One size doesn't fit all, and one language doesn't fit all problems either. J.G. states that he believes that UNIX/Linux has a proliferation of little languages because of the irritation factor of compiling C, and that if UNIX had had a fast compiler like Turbo Pascal, things would have been different.

The reason we have many languages on UNIX is because there are many different problem domains, and no one language fits them all well. C is a nice language for system programming, but it doesn't do everything well. If I am going to do heavy duty math, I'll pick Fortran; if I'm going to work with mainly text data, I'll pick Python, Perl, or Ruby before C. That isn't to say that you can't do math or text manipulation in C, but it is certainly easier to do them in other languages.

J.G. submits that the tiny languages were crushed on Windows by the Turbo compilers because they were better. However, Windows didn't initially get the scripting languages at least partially because of cost. On Windows, all compilers cost money until fairly recently and the Turbo languages were always cheaper than the competition, in addition to being faster. And because exploring a new language cost money, people avoided using any more than the minimum required.

In contrast, in the UNIX world, without the entry barrier of price, people are more willing to experiment with other languages to see if they fit the problem better than C/Pascal did, and typically they do. Also, UNIX spent its early development time in research and academia, where creating a specialized language to solve a problem is not considered an unreasonable solution—Perl started out as a report generation program and only later grew to be more general purpose. Additionally, because on UNIX the standard is to create many small tools (my Mac OS X laptop has 1422 programs in /bin, /sbin/, and /usr/sbin) to do different tasks and then connect the output of one into the input of another, scripting languages that make that easier have a much higher payoff than they do in Windows, where the GUI typically can't be easily manipulated from the command line.

It's interesting to observe that once GCC made it to Windows, the tiny languages followed shortly afterward. And now on .NET, we're seeing projects to move Perl and Python there as well.

Joe Block

jpb@ApesSeekingKnowledge.net

DDJ Archives

Dear DDJ,

It looks like you have settled on 1988 as the beginning of the modern computer era. All of your recent collection CD-ROMs begin with that year. How soon can we expect a single CD with just the first 12 years of DDJ?

Why? I used to have a collection of the first six bound volumes of DDJ. Beginning with Tiny BASIC, and then Tiny C, it was a useful reference for ancient history and to study code examples that were much simpler than needed for modern (overgrown) APIs. Then I lost all of those books due to some family problems, and was only able to replace two of them. Recently, I became interested in the Z80 and Z180 as an embedded processor core for personal use, both in ham radio and model railroad (HO scale) applications. CP/M would be the most likely candidate for a basic kernel on those processors, but the early 8085, Z80, and CP/M issues of DDJ were among those that I lost.

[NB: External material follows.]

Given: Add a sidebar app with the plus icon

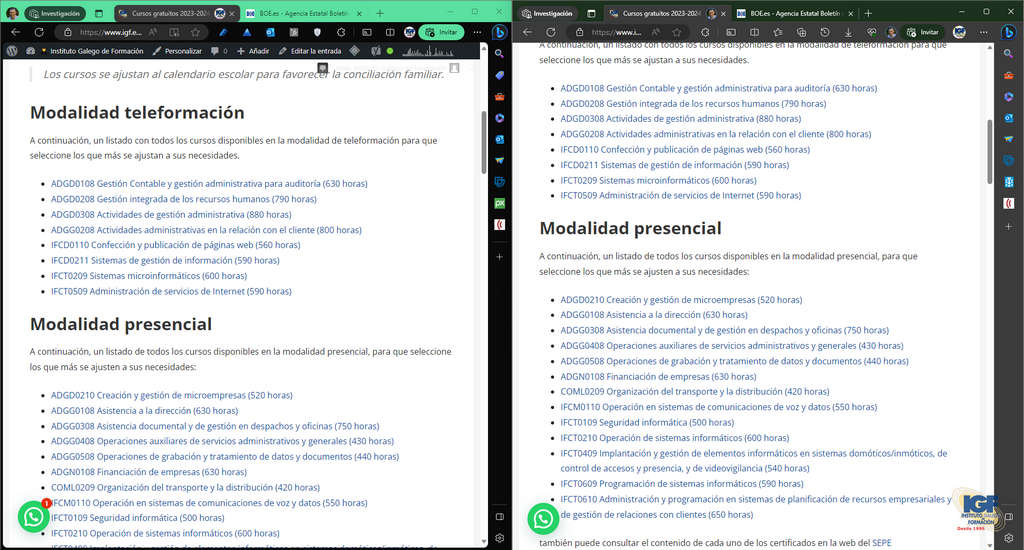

There is still an active core of CP/M users, enough to keep one Usenet newsgroup and several web sites alive. There should be interest in republishing at least some of those early issues.

Bob McConnell

rvm@cbord.com

DDJ Responds: Thanks for your note Richard. Frankly, January 1988 was a somewhat arbitrary choice when we started the DDJ CD-ROM project, although it was always our intent to work back in time in parallel with working forward. Alas, the road to Washington is paved with good intentions. Nor do we have electronic files for those early years. Still, it is on a burner, albeit a back burner.